For this experiment I am going to use my stair workout as an example.  It's very high intensity and my BG's often behave the same every single time.  I normally exercise in the evenings.  I usually eat lunch at 1:30/2:00pm.  This is when the planning starts.   I take a little less insulin for lunch, maybe 3/4 of it.  If I don't take less for lunch then I need to eat some sort of carby snack later in the afternoon.  At 5:00pm I test my blood and take into account the number and add the 1 hour of insulin still in my system.  It's usually a little high and that's to be assumed as I've taken less insulin for lunch.  I can tell by this point if I need to supplement with extra sugar.  I start my TBR (temp basal rate) for 25% at 5:00.  I start the stairs at about 6:30.  My blood at this point is hopefully a little high.  Sometimes I still eat a few candies.  The stairs take me 70 minutes.  I test at rep 5 and can determine where I will finish thanks to my stair experiment I did.  That lesson has helped me out in a MAJOR way!!  At the 50 minute mark (3 reps to go) I turn off my 25% TBR and immediately set a new TBR for 150% for 4 hours even if my BG is low at this point.  Sometimes I bolus a unit after the workout just to bridge the gap between post workout and the 150% TBR kicking in.  It's hard to do this when my BG's are lower than ideal but I have learned time and time again that they will inevitably go up.  Post stairs I try not to eat anything carby for the next couple hours (or the whole evening if I can swing it, cravings often get the better of me though).  Since I began ramping up my TBR post work-out it usually allows me to have a little carbs.  By 11:00pm/12:00am I set yet another TBR at 85% for 6 hours.  If I don't lower my basal during the night I will continuously crash.

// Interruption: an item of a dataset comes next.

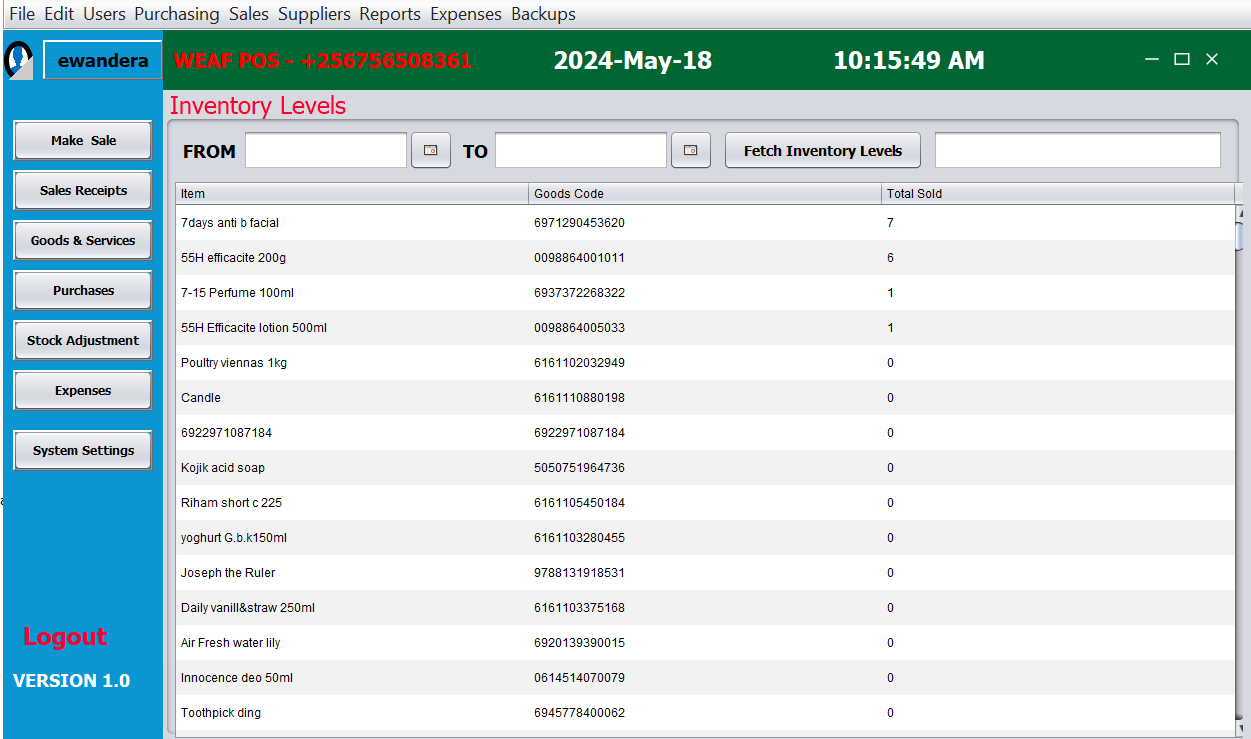Go to Goods & Services
This screenshot has width=1251, height=739.
(83, 241)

1:30/2:00pm eat lunch bolus 85%
5:00pm set TBR for 25%
6:30pm start workout
7:20pm turn off 25% TBR
              set TBR at 150% for 4 hours
7:40pm end workout

11:00pm/12:00am set TBR at 85% for 6 hours

This routine is not set in stone (yet, or ever probably).  It is in the preliminary stages but so far this is proving to work wonders.  So far, this is the only way I have discovered to get my BG's to behave somewhere in the middle road while still maintaining my high level of activity.  I have applied this to my running as well but haven't got that down solid quite yet.  I also have yet to figure out my morning weekend runs - that's a whole other ball game!

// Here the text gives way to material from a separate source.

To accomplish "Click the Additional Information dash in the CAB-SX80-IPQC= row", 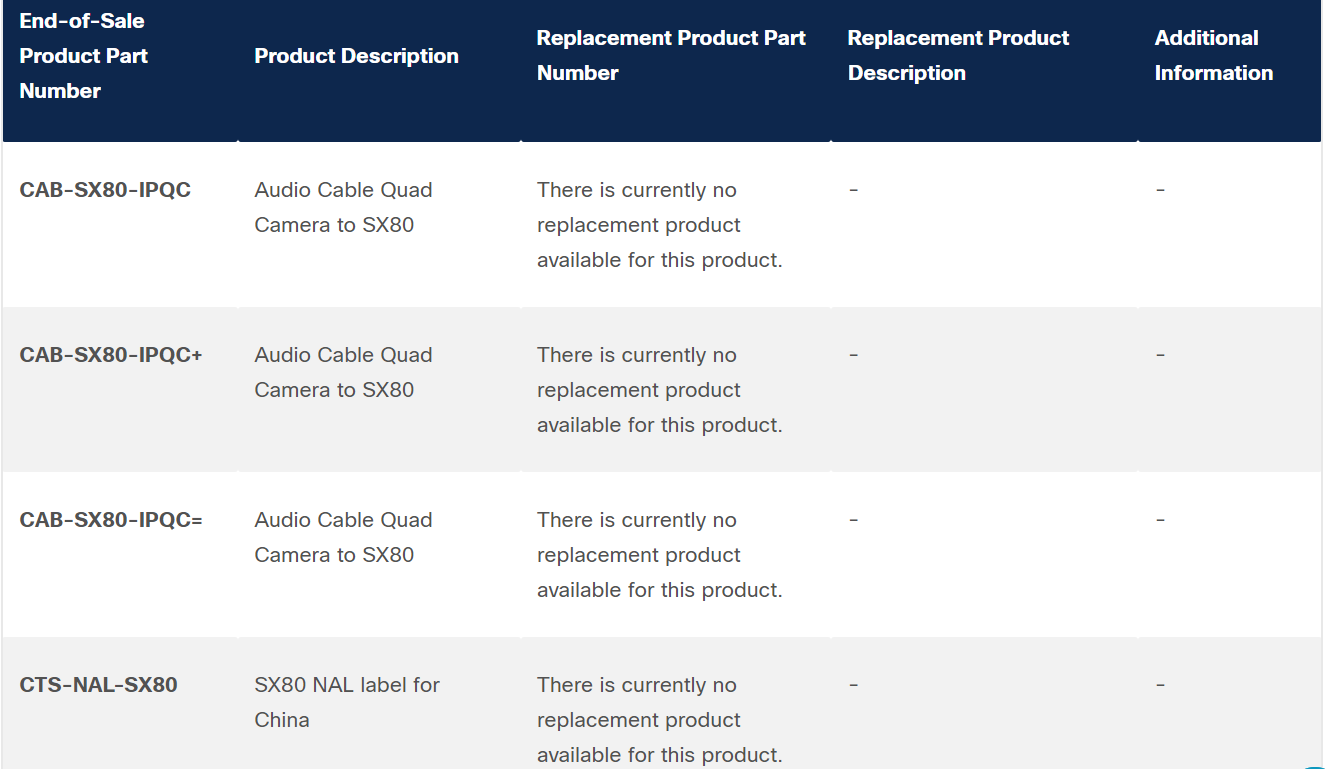I will 1160,520.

This is how it works for me.  This is how I work for my defunked organ.  I couldn't give up my exercise for anything so I had to figure something out.  It seems REALLY complicated - I know.  That's because it is to the normal non diabetic person.  For other D's this might make more sense.  It's my best attempt yet at being a pancreatic brain.  I fear having to cut out my exercise if I don't get this figured out.  Eventually the exercise will be worse for my diabetes health than good.